Am 31. Mai ist Nichtrauchertag.
Er wurde 1987 von der Weltgesundheitsorganisation (WHO) ausgerufen und wird seitdem jährlich an diesem Tag begangen.

Völlig denormalisiert

Hegel schnupfte Tabak während seiner Vorlesungen, Freud rauchte bis zu 20 Zigarren täglich, und Sartre ließ sich sogar mit einer brennenden Zigarette zwischen den Fingern für das »Time Magazine« portraitieren. Er qualmte bekanntlich wie ein Schlot – am liebsten angeblich »Bastos«, auch Pfeife – und hat wie kaum ein anderer das Rauchen mit dem Habitus des Intellektuellen verflochten.

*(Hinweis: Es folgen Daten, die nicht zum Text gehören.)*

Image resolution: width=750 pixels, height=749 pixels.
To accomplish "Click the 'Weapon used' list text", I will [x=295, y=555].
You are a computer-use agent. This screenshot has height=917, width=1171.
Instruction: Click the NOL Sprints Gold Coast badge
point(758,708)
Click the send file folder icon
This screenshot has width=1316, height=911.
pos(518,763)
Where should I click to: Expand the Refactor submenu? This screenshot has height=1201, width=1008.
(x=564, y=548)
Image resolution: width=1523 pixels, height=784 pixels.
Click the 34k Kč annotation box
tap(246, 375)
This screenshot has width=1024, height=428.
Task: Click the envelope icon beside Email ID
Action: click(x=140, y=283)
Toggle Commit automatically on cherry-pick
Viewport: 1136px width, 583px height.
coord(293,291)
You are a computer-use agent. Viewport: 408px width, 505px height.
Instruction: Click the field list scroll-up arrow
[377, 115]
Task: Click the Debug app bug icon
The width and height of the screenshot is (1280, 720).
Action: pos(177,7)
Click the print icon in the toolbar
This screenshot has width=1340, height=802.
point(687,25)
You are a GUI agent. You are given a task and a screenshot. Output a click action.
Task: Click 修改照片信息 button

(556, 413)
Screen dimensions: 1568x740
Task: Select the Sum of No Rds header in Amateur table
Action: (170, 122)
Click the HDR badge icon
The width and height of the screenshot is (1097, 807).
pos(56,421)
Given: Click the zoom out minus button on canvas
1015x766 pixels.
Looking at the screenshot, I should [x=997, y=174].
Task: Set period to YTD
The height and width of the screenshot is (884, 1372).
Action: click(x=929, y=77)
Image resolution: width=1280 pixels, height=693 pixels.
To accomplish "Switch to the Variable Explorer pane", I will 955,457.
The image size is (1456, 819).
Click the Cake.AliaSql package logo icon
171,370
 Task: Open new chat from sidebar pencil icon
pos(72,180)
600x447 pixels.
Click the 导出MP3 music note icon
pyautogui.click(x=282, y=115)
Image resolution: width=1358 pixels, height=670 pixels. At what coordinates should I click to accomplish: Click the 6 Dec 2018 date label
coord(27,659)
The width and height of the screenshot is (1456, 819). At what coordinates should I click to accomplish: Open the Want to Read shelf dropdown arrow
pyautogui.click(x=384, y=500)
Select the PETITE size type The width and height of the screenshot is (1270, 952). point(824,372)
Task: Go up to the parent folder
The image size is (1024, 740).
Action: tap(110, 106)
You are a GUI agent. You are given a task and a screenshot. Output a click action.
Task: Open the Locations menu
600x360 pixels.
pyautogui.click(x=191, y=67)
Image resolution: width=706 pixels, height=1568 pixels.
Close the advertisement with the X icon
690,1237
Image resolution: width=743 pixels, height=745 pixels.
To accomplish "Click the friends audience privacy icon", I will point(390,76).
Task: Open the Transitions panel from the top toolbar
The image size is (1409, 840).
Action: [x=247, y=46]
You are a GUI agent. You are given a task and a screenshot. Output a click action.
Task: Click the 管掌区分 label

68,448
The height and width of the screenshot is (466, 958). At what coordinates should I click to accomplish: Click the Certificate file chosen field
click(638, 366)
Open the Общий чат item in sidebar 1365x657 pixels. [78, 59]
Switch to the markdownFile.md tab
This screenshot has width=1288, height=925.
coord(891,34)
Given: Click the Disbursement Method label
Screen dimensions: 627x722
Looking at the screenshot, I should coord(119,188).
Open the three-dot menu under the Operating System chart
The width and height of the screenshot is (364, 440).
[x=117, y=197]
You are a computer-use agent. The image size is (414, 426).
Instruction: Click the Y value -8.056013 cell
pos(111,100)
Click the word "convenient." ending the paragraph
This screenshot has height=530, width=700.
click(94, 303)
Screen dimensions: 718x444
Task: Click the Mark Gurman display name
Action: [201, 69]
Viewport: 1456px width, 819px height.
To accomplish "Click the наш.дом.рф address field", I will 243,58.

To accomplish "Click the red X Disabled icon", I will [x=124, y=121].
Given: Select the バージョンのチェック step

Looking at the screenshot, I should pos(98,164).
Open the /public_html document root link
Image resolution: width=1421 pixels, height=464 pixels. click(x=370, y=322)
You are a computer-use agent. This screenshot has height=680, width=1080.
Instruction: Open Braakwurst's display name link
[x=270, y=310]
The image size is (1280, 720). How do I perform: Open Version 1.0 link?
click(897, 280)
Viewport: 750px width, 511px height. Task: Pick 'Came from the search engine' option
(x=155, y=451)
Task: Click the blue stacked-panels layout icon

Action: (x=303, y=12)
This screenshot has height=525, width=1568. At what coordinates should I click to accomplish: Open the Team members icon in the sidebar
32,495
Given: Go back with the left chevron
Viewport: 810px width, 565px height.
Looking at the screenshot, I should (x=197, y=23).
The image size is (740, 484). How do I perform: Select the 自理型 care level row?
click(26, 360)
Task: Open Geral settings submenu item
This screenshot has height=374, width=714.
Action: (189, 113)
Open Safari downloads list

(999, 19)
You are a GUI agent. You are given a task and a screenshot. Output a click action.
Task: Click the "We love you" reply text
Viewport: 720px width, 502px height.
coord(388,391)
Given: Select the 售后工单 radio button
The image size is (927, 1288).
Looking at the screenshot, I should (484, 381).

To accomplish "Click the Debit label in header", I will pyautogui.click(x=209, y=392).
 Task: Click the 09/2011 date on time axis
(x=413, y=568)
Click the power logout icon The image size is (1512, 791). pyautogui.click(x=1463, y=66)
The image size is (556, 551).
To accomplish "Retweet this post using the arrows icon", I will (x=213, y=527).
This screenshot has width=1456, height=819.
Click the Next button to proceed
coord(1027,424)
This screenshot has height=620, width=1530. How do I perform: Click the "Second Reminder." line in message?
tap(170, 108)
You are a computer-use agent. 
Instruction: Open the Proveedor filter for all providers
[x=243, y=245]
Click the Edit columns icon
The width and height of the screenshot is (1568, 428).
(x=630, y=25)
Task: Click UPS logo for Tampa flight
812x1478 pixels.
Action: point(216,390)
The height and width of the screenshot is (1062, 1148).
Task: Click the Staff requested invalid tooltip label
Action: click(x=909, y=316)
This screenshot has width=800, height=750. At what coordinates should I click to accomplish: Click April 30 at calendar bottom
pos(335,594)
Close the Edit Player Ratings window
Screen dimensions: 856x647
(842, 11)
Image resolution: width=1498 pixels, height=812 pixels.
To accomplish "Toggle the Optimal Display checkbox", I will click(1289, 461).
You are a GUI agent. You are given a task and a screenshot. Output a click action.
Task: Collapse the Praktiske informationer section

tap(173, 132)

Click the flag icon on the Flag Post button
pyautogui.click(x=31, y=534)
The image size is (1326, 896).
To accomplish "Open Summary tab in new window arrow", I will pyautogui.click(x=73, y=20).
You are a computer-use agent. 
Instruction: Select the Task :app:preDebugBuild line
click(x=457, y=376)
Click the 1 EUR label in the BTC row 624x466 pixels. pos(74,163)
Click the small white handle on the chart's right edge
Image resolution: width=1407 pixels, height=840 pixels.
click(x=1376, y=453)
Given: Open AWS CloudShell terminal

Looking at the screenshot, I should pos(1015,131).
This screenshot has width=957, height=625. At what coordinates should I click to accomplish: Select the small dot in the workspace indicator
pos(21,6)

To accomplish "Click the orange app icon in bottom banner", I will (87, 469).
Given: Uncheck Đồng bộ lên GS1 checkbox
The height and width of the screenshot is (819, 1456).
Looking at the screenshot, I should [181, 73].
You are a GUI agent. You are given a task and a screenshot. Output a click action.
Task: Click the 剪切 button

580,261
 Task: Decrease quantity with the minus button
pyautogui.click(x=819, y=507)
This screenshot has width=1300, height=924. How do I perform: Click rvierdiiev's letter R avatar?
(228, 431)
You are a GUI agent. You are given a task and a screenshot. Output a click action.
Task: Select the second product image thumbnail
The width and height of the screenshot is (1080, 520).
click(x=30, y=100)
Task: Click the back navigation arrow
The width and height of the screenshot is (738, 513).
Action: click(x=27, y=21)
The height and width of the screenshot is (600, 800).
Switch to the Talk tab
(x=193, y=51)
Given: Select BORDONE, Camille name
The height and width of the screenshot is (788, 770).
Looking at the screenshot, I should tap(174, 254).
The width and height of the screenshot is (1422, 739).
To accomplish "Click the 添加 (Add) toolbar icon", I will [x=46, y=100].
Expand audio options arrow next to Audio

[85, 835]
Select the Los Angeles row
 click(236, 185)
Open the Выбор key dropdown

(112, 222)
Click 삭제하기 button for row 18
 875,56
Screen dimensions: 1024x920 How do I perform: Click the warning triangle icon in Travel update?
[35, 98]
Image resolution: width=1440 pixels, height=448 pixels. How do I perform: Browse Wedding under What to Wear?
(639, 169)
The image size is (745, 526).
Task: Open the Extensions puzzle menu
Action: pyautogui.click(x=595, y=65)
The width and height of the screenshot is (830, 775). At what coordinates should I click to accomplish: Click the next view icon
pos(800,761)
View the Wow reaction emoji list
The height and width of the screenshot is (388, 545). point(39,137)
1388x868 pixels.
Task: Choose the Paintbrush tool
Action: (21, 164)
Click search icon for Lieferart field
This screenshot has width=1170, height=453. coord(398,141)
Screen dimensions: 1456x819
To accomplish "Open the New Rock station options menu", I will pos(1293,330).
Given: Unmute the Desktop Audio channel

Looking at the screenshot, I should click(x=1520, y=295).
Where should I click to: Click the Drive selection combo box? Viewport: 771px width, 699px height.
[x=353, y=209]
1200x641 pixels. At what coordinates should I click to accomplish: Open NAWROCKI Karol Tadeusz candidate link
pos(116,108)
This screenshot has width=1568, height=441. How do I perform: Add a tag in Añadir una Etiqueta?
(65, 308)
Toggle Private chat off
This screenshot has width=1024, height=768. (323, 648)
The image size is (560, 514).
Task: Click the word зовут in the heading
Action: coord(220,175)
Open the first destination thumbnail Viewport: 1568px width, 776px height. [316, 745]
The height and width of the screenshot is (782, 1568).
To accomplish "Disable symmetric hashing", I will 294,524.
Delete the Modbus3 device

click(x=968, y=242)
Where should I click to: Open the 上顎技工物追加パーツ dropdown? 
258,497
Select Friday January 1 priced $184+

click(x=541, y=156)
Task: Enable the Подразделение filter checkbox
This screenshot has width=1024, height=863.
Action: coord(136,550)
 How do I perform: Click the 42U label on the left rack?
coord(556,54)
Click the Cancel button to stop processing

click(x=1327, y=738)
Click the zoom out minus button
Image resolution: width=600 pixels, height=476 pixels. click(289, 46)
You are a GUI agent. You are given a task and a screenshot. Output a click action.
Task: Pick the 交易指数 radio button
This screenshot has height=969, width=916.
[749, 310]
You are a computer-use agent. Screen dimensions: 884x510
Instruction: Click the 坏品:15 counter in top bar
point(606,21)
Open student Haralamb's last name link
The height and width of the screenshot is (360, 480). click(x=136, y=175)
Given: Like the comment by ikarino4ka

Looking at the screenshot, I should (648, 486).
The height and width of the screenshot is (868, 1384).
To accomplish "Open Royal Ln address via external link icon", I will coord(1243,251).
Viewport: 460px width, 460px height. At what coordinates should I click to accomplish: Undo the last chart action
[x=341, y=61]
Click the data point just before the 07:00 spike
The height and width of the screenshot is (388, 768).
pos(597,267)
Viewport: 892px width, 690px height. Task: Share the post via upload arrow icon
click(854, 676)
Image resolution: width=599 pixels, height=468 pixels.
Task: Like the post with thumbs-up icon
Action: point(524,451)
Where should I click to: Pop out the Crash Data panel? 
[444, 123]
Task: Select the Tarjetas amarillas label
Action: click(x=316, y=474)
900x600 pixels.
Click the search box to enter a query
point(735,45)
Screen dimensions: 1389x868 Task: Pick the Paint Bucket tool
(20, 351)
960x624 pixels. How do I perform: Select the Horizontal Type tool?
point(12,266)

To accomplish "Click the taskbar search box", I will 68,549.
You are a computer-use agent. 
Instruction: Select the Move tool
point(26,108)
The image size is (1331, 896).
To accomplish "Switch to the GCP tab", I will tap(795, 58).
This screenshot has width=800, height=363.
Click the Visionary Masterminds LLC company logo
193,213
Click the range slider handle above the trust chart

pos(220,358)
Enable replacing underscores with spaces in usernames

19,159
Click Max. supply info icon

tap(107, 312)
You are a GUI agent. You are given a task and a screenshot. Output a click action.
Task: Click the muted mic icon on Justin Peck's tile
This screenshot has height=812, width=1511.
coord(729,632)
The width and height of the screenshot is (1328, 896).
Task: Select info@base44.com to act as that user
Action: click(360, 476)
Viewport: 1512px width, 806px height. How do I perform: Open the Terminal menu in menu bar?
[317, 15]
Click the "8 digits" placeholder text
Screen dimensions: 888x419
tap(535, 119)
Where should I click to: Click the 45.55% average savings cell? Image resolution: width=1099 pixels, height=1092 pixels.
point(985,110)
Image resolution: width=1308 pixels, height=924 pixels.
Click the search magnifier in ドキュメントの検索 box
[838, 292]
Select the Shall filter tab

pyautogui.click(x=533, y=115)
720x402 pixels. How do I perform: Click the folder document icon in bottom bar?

Daß er auch aufzuhören versuchte, muß nicht erst enthüllt werden. Sartre berichtet davon schon in seinem Werk »Das Sein und das Nichts«, in dem er von der höchsten Abstraktion bis in das Kaffeehaus hinunterstieg und über das Gebaren von Kellnern und auch über jenes »kleine Brandopfer« philosophierte. Dabei erkannte er, daß ihm weniger der Geschmack des Tabaks als die Handlung des Rauchens abging. Sie hatte nahezu all seine Aktivitäten begleitet, jede neue Erfahrung umhüllt, so daß er sich sorgte, sein Leben werde verarmen, wenn er der Welt nicht mehr rauchend begegnen konnte. Er mußte deshalb eine »Entkristallisation« vornehmen, den Tabak darauf reduzieren, »nur noch er selbst zu sein«. Sartre: »Ich zerschnitt seine symbolischen Bindungen zur Welt.«
An solche Einsichten knüpfen allenfalls noch Entwöhnungsprogramme an. Sie lehren, das Rauchen aus dem alltäglichen Handeln herauszulösen und zu ersetzen – etwa durch Wasser trinken. Ansonsten zählt dieser Handlungs- und Bedeutungskomplex kaum noch. In der Politik gilt die Aufmerksamkeit den Kosten und der Erwartung, gleichzeitig die Ausgaben für die Gesundheit senken und die Einnahmen durch die Tabaksteuer erhöhen zu können. Dieses Kunststück zog jüngst sogar den Spott der Karnevalisten auf sich. Sie hatten bei einem der großen Umzüge einen Wagen mit zwei Parolen drapiert: »Rauchen gefährdet den Bundeshaushalt« – »Nichtrauchen gefährdet den Bundeshaushalt«.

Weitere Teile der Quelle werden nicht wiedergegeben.